Last updated: July 5, 2026 at 9:01 AM UTC
All 557 Vulnerability 199 Breach 106 Threat 245 Defense 7
Tag: sophos (2 articles)Clear

AI-built ransomware toolkit uses Cursor and Claude Opus agents to automate EDR evasion and Active Directory discovery, Sophos finds

Sophos has detailed a threat actor using an AI-assisted ransomware toolkit that automates Active Directory discovery and EDR evasion. Tool and payload development was aided by Cursor and Claude Opus agents across coding, analysis, and revision, with some agents tasked to scrape security-research posts for fresh bypass techniques; resulting malware was tested in VMs against Sophos, CrowdStrike, and Microsoft EDR. The framework includes Cobalt Strike profiles mimicking legitimate web traffic, a Telegram-bot C2, Python shellcode injectors preserving host-binary functionality, and a Cloudflare Worker front-end redirector. Despite the AI orchestration, the workflow is entirely human-driven. Operator logs and a ransomware-leak-site reference confirmed criminal, not red-team, use.

Check
Hunt endpoints for payloads under C:\Users\*\Documents\test, Telegram-bot C2 traffic, and Cobalt Strike beacons fronted by Cloudflare Workers. Apply Sophos IoCs across EDR-monitored hosts.
Affected
Organizations relying on EDR signatures alone.

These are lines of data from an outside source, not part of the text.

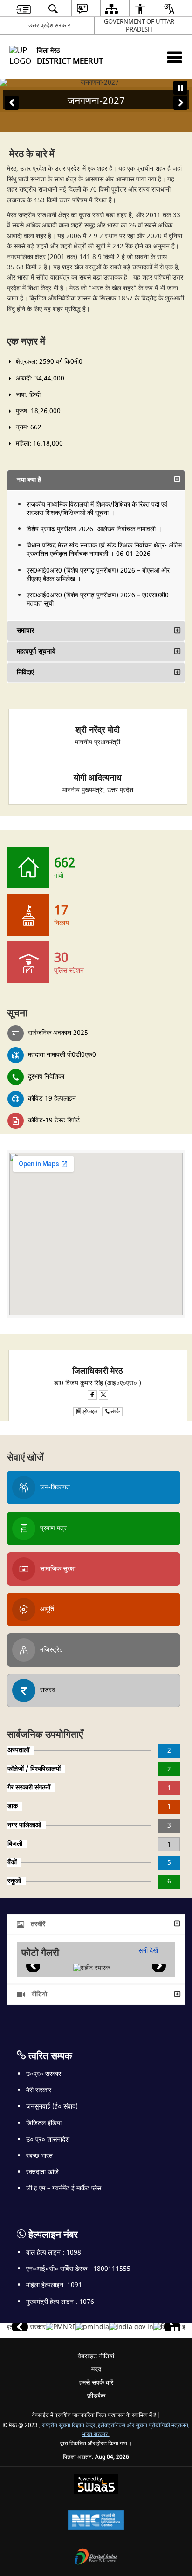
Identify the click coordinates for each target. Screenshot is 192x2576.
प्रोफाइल (89, 1411)
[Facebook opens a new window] (92, 1395)
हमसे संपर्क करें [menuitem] (96, 2383)
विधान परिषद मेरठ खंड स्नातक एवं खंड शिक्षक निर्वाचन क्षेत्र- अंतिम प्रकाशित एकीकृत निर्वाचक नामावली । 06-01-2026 (104, 550)
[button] (12, 103)
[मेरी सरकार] (29, 2327)
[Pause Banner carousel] (180, 88)
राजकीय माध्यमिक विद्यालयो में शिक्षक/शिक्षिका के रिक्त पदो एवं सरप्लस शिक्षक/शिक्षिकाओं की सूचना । (97, 509)
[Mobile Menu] (174, 57)
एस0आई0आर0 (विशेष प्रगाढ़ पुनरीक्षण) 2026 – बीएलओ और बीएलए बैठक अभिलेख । (98, 575)
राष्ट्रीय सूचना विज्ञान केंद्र (69, 2425)
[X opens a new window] (103, 1395)
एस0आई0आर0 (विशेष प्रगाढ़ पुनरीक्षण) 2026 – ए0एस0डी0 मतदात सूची (98, 599)
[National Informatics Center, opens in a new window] (96, 2521)
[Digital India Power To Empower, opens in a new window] (96, 2557)
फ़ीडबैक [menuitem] (96, 2396)
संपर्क (115, 1411)
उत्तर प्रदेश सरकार (49, 25)
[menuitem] (23, 8)
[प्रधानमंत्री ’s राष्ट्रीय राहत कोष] (60, 2327)
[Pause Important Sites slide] (174, 2331)
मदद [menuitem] (96, 2369)
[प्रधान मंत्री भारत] (92, 2327)
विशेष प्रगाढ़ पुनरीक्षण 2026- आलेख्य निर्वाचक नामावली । (94, 529)
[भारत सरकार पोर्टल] (131, 2327)
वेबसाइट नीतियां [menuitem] (96, 2356)
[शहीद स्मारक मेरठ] (91, 1968)
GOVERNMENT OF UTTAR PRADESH (139, 25)
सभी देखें (148, 1950)
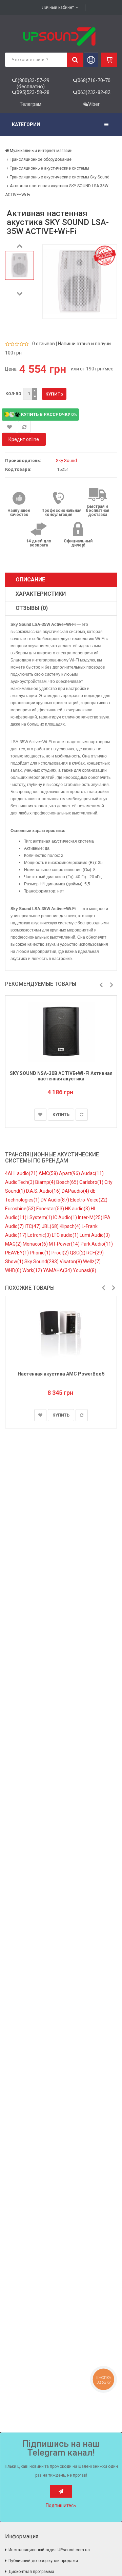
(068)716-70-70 (93, 80)
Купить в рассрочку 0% (48, 414)
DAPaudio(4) (76, 1191)
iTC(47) (33, 1226)
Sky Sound (66, 460)
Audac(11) (92, 1173)
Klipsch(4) (71, 1226)
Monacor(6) (36, 1244)
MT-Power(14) (65, 1244)
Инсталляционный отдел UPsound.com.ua (49, 2550)
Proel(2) (61, 1252)
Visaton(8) (71, 1261)
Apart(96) (70, 1173)
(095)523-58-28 (32, 92)
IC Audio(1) (65, 1217)
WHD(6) (13, 1270)
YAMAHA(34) (58, 1270)
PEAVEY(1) (17, 1252)
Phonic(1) (41, 1252)
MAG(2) (14, 1244)
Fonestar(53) (50, 1208)
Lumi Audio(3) (95, 1235)
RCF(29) (95, 1252)
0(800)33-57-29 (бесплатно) (32, 83)
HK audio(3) (78, 1208)
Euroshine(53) (20, 1208)
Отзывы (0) (32, 608)
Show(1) (14, 1261)
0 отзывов (43, 343)
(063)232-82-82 (93, 92)
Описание (30, 579)
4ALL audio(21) (22, 1173)
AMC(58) (49, 1173)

This toolkit was AI-tuned specifically to bypass Sophos, CrowdStrike, and Microsoft EDR, and routes C2 through Telegram and Cloudflare Workers to blend in.
Fix
Layer behavioral detection and AD-tiering on top of EDR. Block unauthorized Telegram API and anomalous Cloudflare Worker egress. Monitor for AD-discovery patterns and shellcode injection into signed binaries.

Phishing campaign hit 80+ companies by getting employees to install legitimate remote-access software disguised as a Social Security letter

Securonix tracked a phishing campaign called VENOMOUS#HELPER that has hit 80+ organizations (mostly in the US) since April 2025 by getting employees to install legitimate remote-monitoring software they think is a Social Security Administration document. The lure is a fake SSA email asking the recipient to download their statement; the link points to a compromised Mexican business website hosting a SimpleHelp installer. Once installed, the attackers gain SYSTEM-level access, then quietly install ConnectWise ScreenConnect as a backup channel. The pattern aligns with initial-access broker activity: quiet persistence, then sale or hand-off to ransomware operators.

Check
Hunt every Windows endpoint for SimpleHelp and ConnectWise ScreenConnect installs not authorized by IT. Search proxy logs for connections to gruta.com.mx since April 2025.
Affected
Windows endpoints in organizations without strict application allowlisting. 80+ confirmed victims, mostly US, across multiple sectors. Acute risk: companies whose staff regularly receive government correspondence (SSA, IRS, state tax) where 'verify and download' lures feel routine. Initial access brokers run these campaigns to sell footholds, so any compromised host becomes a potential ransomware launchpad weeks later.
Fix
Enforce application allowlisting on Windows endpoints to block unapproved RMM software. Remove unauthorized SimpleHelp, ScreenConnect, PDQ Connect, LogMeIn Resolve, N-able, or Fleetdeck installs and treat the host as compromised. Block Securonix's published indicators (gruta.com.mx, server.cubatiendaalimentos.com.mx) at the network egress layer. Rotate credentials on affected hosts.